I realized she had stopped speaking and was staring at me with wide eyes. At that moment, she was the most beautiful girl I had ever seen, Hufflepuff or no.

"Uh," was about all I could manage.

"I know you're my teacher, but I've been...watching you, since my fourth year. I even talked to you, right before you left school, not that you'd remember, but..."

She had? It took me a few minutes, but I remembered her---a little blond girl, saying she'd miss me and looking nervously back at a group of giggling girls several meters away before running off. At the time, I had thought it was a prank or a dare---go talk to the big ugly dark wizard---but this new information made it, well, gratifying.

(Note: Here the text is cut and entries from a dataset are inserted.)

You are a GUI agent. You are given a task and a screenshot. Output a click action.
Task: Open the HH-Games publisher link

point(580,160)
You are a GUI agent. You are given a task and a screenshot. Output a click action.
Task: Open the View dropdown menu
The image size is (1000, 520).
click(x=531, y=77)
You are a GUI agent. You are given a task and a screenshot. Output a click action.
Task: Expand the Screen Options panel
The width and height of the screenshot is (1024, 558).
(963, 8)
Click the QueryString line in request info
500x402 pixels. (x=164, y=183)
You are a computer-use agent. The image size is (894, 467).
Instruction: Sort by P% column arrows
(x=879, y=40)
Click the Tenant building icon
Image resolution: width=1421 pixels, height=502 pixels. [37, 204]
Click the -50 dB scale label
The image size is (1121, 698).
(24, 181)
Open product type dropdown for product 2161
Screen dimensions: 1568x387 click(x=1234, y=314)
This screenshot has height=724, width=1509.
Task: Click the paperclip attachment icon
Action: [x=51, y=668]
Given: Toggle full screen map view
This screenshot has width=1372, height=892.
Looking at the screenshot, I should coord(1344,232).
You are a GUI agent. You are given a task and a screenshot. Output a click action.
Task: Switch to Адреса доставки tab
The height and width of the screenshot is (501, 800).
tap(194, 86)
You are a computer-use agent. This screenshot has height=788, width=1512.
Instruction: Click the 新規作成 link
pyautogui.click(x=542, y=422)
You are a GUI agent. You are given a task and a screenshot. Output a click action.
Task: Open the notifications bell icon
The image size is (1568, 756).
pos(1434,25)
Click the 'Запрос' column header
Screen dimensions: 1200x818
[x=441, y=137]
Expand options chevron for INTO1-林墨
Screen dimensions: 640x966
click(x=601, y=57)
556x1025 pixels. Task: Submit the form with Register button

I was thinking she had truly lovely eyelashes when something occurred to me.

"Why are you telling me this?"

She stopped, mid-ramble, and stared at me. A few tense seconds ticked by, during which I noticed that her eyes were actually rather close together. It gave her the vague impression of stupidity.

"I...I hoped you would understand," she said finally. She looked down at her hands, twisting them. "I want to become a mediwitch, but I don't have the marks for it, and..."

She now closely resembled Mad-Eye Moody.

"You wanted me to tutor you? Extra credit, perhaps?" I was starting to get very angry. "Did you not hear what I said on the first day of class? There are no extra projects. There are no special cases. Get out of my office, Miss Mott!"

She squeaked, and ran. The door slammed shut behind her.

With my luck, the Dark Lord will call tonight. Bastard.